Economic factors add to the challenge. Cement, steel, ammonia, and ethylene are commodity products for which cost is the decisive consideration in purchasing decisions. With the exception of cement, these products are traded globally. Generally, across all four sectors, externalities are not priced in and the willingness to pay more for a sustainable or decarbonized product is not yet there. Therefore, companies that increase their production costs by adopting low-carbon processes and technologies will find themselves at an economic disadvantage to industrial producers that do not.

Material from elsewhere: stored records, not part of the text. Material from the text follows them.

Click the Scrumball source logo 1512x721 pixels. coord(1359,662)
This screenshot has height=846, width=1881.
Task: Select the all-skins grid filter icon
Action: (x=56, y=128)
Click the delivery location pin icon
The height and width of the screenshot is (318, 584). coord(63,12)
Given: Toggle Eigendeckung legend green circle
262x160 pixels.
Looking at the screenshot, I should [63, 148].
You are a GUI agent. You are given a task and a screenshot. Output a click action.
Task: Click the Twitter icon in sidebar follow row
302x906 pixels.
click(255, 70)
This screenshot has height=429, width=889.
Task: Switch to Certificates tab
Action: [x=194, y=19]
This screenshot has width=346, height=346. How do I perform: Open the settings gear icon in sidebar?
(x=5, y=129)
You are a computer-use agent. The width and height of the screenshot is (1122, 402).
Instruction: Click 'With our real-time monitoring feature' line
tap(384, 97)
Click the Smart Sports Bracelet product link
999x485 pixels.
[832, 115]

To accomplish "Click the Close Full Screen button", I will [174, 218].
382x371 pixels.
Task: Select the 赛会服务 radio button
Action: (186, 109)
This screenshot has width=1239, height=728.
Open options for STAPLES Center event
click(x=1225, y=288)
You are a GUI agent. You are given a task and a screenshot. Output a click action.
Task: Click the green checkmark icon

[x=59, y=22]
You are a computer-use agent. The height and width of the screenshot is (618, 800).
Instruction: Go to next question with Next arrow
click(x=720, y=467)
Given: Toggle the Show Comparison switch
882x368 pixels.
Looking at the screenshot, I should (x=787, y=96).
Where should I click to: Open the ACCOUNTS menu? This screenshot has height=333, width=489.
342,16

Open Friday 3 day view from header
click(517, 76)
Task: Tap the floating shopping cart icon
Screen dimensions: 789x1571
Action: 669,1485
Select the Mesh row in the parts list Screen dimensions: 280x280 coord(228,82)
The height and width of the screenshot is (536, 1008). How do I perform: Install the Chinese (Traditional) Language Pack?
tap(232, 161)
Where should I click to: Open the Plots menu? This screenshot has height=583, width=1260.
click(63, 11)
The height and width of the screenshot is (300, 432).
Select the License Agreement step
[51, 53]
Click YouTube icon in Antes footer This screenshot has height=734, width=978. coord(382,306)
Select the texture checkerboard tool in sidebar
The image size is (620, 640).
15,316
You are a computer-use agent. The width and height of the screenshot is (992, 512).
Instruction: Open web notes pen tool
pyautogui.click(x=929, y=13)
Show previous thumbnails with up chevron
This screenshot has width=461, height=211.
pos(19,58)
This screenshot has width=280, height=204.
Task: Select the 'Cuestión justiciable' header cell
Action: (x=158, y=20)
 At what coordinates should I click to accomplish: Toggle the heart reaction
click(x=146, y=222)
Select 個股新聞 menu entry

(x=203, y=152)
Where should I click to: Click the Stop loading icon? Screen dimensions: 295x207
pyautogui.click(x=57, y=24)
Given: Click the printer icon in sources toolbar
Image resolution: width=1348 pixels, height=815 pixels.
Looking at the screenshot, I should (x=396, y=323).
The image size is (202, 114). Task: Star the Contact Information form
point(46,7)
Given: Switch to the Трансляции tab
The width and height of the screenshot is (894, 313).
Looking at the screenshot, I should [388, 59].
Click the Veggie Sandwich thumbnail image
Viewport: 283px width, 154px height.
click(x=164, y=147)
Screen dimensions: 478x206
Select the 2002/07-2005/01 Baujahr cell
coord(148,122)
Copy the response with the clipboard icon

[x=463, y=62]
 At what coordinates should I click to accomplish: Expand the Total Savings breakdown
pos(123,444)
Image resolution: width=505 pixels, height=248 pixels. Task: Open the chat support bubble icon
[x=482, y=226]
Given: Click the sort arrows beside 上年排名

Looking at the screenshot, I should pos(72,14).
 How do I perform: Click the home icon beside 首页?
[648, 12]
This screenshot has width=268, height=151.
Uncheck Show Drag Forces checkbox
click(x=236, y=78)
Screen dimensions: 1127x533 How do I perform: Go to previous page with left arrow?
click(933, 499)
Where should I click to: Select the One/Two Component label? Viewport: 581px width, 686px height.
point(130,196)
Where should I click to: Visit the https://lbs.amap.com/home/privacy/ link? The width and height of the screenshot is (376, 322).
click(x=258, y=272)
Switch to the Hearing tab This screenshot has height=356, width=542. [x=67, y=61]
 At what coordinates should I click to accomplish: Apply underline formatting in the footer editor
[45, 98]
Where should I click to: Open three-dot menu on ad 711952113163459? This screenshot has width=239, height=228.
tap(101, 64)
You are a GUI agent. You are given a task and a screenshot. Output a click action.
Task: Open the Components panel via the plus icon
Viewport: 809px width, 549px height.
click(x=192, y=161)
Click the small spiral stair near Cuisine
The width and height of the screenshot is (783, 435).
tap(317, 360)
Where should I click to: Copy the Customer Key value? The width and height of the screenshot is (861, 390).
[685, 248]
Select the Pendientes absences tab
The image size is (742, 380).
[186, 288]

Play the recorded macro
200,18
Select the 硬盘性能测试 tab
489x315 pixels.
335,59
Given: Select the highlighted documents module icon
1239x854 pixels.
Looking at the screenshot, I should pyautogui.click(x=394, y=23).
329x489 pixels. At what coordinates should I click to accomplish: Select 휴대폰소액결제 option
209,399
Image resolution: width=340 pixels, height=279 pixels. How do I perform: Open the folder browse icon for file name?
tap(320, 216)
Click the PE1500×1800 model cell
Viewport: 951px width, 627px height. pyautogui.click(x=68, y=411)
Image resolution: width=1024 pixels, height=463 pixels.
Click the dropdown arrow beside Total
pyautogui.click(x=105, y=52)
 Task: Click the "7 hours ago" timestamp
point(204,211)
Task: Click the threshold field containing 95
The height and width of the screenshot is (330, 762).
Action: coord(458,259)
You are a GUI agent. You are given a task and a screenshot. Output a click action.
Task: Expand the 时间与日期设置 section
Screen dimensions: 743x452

Industrial companies can reduce CO2 emissions in various ways, with the optimum local mix depending on the availability of biomass, carbon-storage capacity and low-cost zero-carbon electricity and hydrogen, as well as projection changes in production capacity
A combination of decarbonization technologies could bring industry emissions close to zero: demand-side measures, energy efficiency improvements, electrification of heat, using hydrogen (made with zero-carbon electricity) as feedstock or fuel, using biomass as feedstock or fuel, carbon capture and storage (CCS), and other innovations.
The optimum mix of decarbonization options depends greatly on local factors. The most important factors are access to low-cost zero-carbon electricity and access to a suitable kind of sustainably produced biomass because most processes in the focus sectors have significant energy- and energy-carrier-related feedstock requirements that could be replaced by one or both of these alternatives. The local availability of carbon storage capacity and public and regulatory support for carbon storage determine whether CCS is an option. The regional growth outlook for the four focus sectors matters, too, because certain decarbonization options are cost-effective for use at existing (brownfield) industrial facilities while others are more economical for newly built (greenfield) facilities.
Since the optimum combination of decarbonization options will vary greatly from one facility to the next, companies will need to evaluate their options on a site-specific basis. To help industrial companies narrow down their options and focus on the most promising ones, we offer the following observations, which account for current commodity prices and technologies (see Exhibit 2):
Energy efficiency improvements can reduce carbon emissions competitively, but cannot lead to deep decarbonization on their own. Energy efficiency improvements that lower fuel consumption by 15 to 20 percent can be economical in the long run. However, depending on the payback times on energy efficiency required by companies (sometimes less than two years), implementation can be less than the potential of 15 to 20 percent.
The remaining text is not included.